The three controlled intervention trials suffer from some VERY major design flaws, which cast more than a reasonable doubt about the supposed 'benefit' of circumcision in males.

A Cochrane review of circumcision questions the validity of previously performed studies on circumcision for the following reasons:

  • Performance bias
  • Attrition bias
  • Selection bias

They identified 14 cross sectional studies with inconsistent findings - 4 were statistically significant for a benefit to circumcision, 2 were statistically significant for harm from circumcision. They also mentioned study heterogeneity.

They summarize with (bolded emphasis mine):

In assessing the quality of the observational studies we identified 10 potentially important confounders that studies would need to ensure were either balanced between circumcised and uncircumcised groups or, if unbalanced, that were adequately adjusted for (see Box 2).

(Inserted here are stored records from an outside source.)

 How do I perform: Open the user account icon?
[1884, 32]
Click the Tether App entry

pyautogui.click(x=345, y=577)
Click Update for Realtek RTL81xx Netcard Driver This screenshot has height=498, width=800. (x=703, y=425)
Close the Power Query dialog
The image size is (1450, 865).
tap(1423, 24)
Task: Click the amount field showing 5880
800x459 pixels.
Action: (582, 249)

Many studies either did not measure these variables or, if reported, were either not balanced between groups or not adjusted for.

It is important to note that observational studies, unlike RCTs, can only adjust for known confounders, and only then if they are measured without error. The effect of unknown confounders may well be operating in either direction within and across all of the included studies.

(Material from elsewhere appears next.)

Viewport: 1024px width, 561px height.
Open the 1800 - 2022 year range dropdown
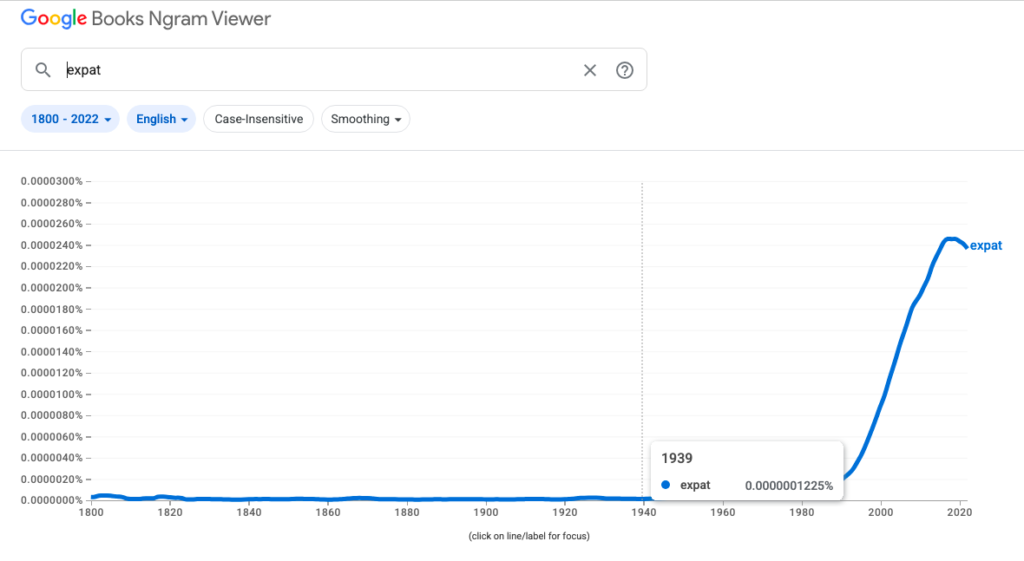tap(70, 119)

The studies from high-risk groups included in this review do report a powerful protective effect of circumcision, measured by both unadjusted and adjusted odds ratios. More mixed results were reported for the general population. As all the observed results could be explained by likely confounding, RCTs are essential before circumcision is implemented as a public health intervention. Implementation of circumcision will encounter cost, both financial and in terms of potential personal harm; no adverse effects are reported in this review only because none of the observational studies investigated them. Feasibility issues of implementation are beyond the scope of this review but need to be carefully considered.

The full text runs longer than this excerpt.